Four killers. Four unique MOs. One goal.

And too many missing pieces.

Her GPS signaled for her to continue along the forest-lined one-way road. From what Payton had told her, she’d expected open farmland. This… This was a lot more dangerous. Thick woods, cold nights, not a tourist or home within miles. The perfect place to recruit, train, and brainwash ordinary women into doing extraordinarily violent crimes. To stay off the grid. “What the hell did you get me into, Nichols?”

Rowan maneuvered the hood of the car up a long dirt drive slowly being overtaken by brush and foliage. Her shocks protested the harder she pushed the vehicle up the slope. Temperatures had dropped below freezing up here, but she couldn’t help but feel the weight of being watched. Knuckles tight on the steering wheel, she flipped on the cruiser’s headlights as the sun surrendered to the horizon. She craned her head to get a better look at the clearing up ahead, and a massive farmhouse came into view. “This isn’t creepy at all.”

Tan vertical siding, aluminum roof, dark wood, and more windows than any house she’d ever seen greeted her as the terrain evened out. She pulled in front what she imagined to be the front of the house facing Samish Bay. The water glistened welcomingly, a siren song in the dead of fall in Washington state, and Rowan tucked her chin deeper into her jacket.
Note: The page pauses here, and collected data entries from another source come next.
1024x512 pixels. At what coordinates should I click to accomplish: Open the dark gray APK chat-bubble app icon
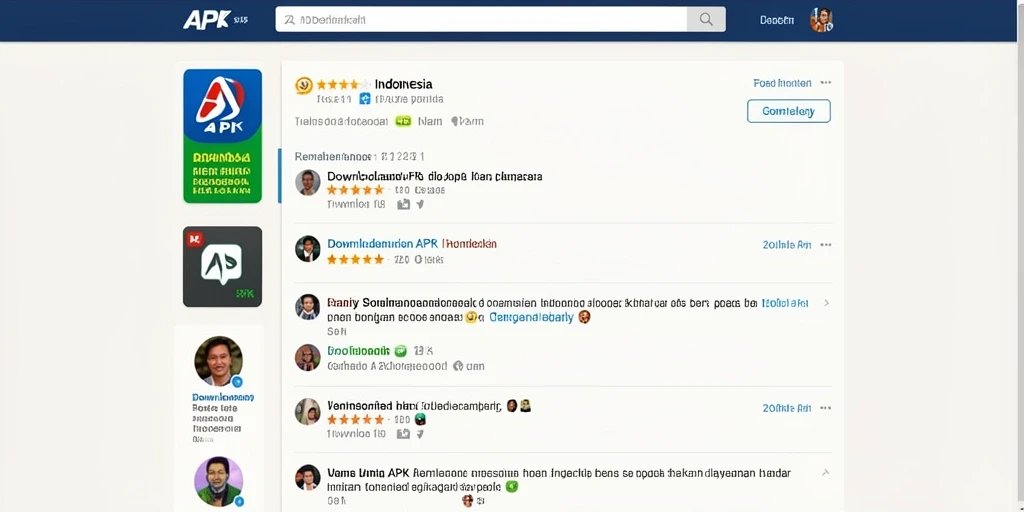222,266
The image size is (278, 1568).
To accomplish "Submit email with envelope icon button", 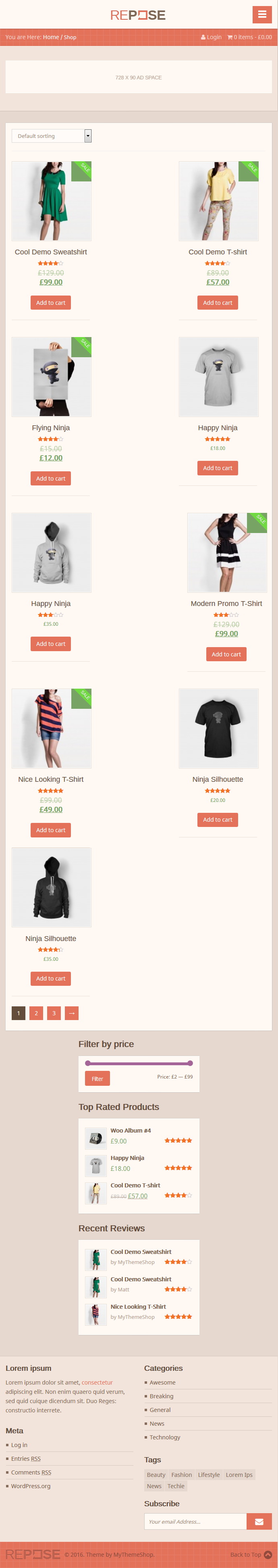I will pos(259,1521).
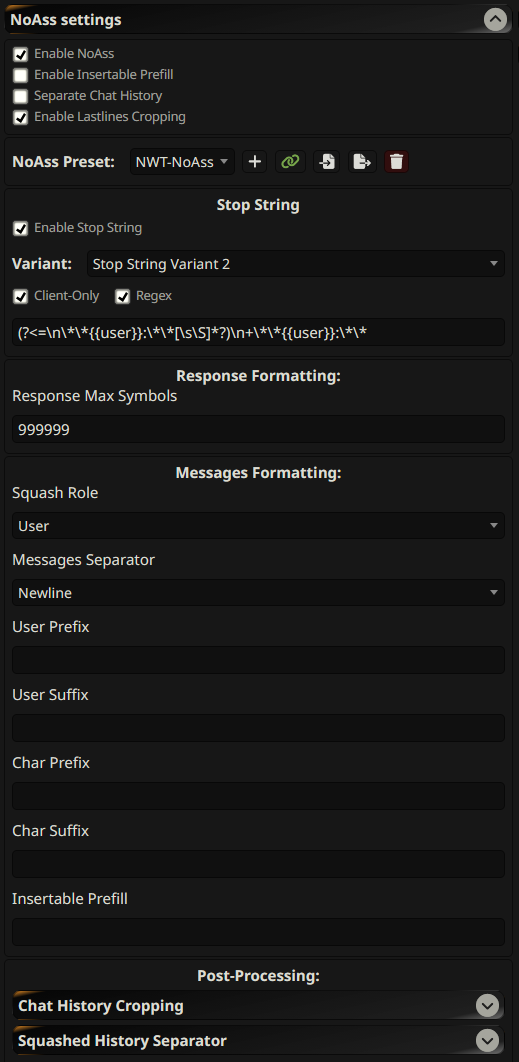Expand the Chat History Cropping section
Image resolution: width=519 pixels, height=1062 pixels.
487,1006
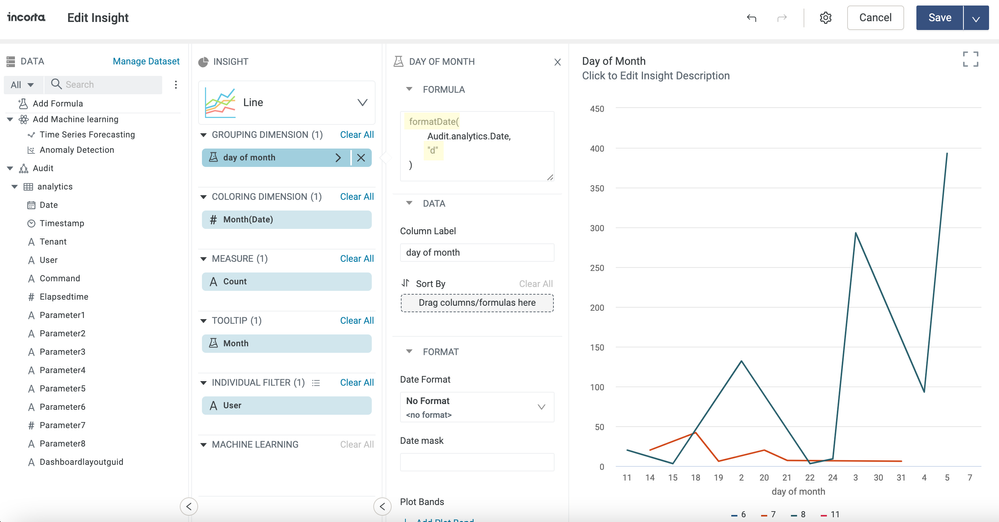Select Time Series Forecasting item
999x522 pixels.
click(x=87, y=135)
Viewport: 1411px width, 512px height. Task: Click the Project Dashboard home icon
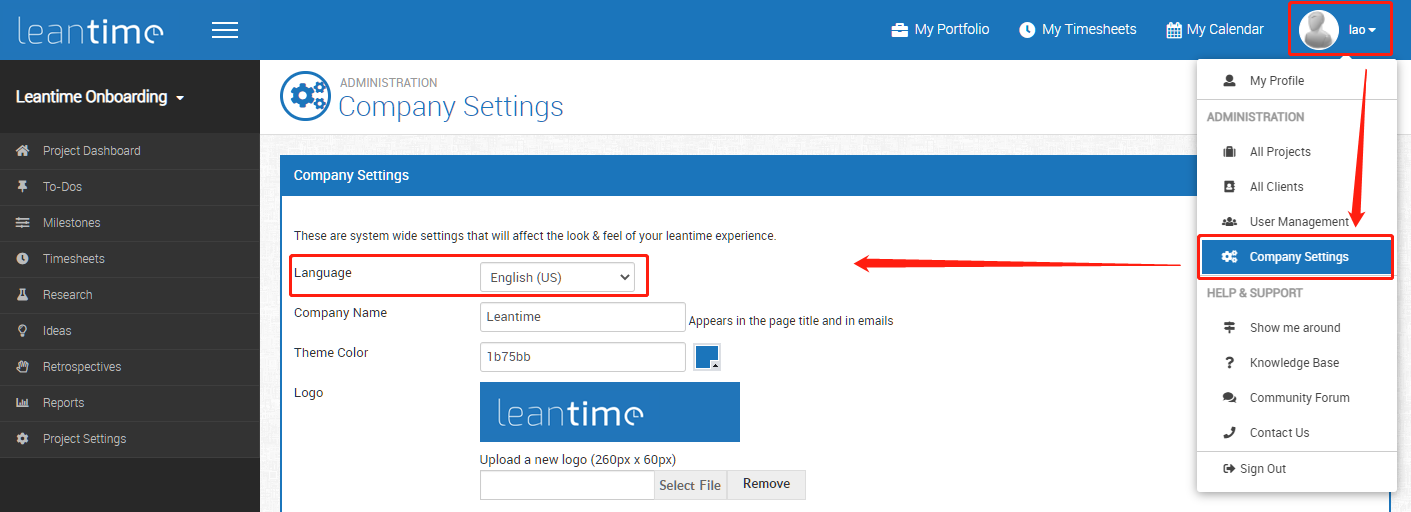point(22,151)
Two separate structures, each adorned with identical chimneys, were attached in the middle by what looked like the front entry way. Shouldering out of the vehicle, she unbuttoned the top of her holster. The farmhouse had seen better days, almost looking abandoned, but she wasn’t willing to take any chances. Not out here by herself. Wind rustled through the overgrowth of wildflowers and dying grass, and the hairs on the back of her neck stood on end.

Her boots reverberated along the old wood porch wrapping the home. No movement through the windows. Nothing to suggest anyone had lived here for quite a while, but the number FBI Agents January Reese and Director Lawson Mitchell had traced from one of the killer’s phones said this was the location where the call had originated. She approached the front door, flashlight in hand as purples, blues, and waning oranges darkened across the sky. And knocked. “State Patrol. Is anyone here?”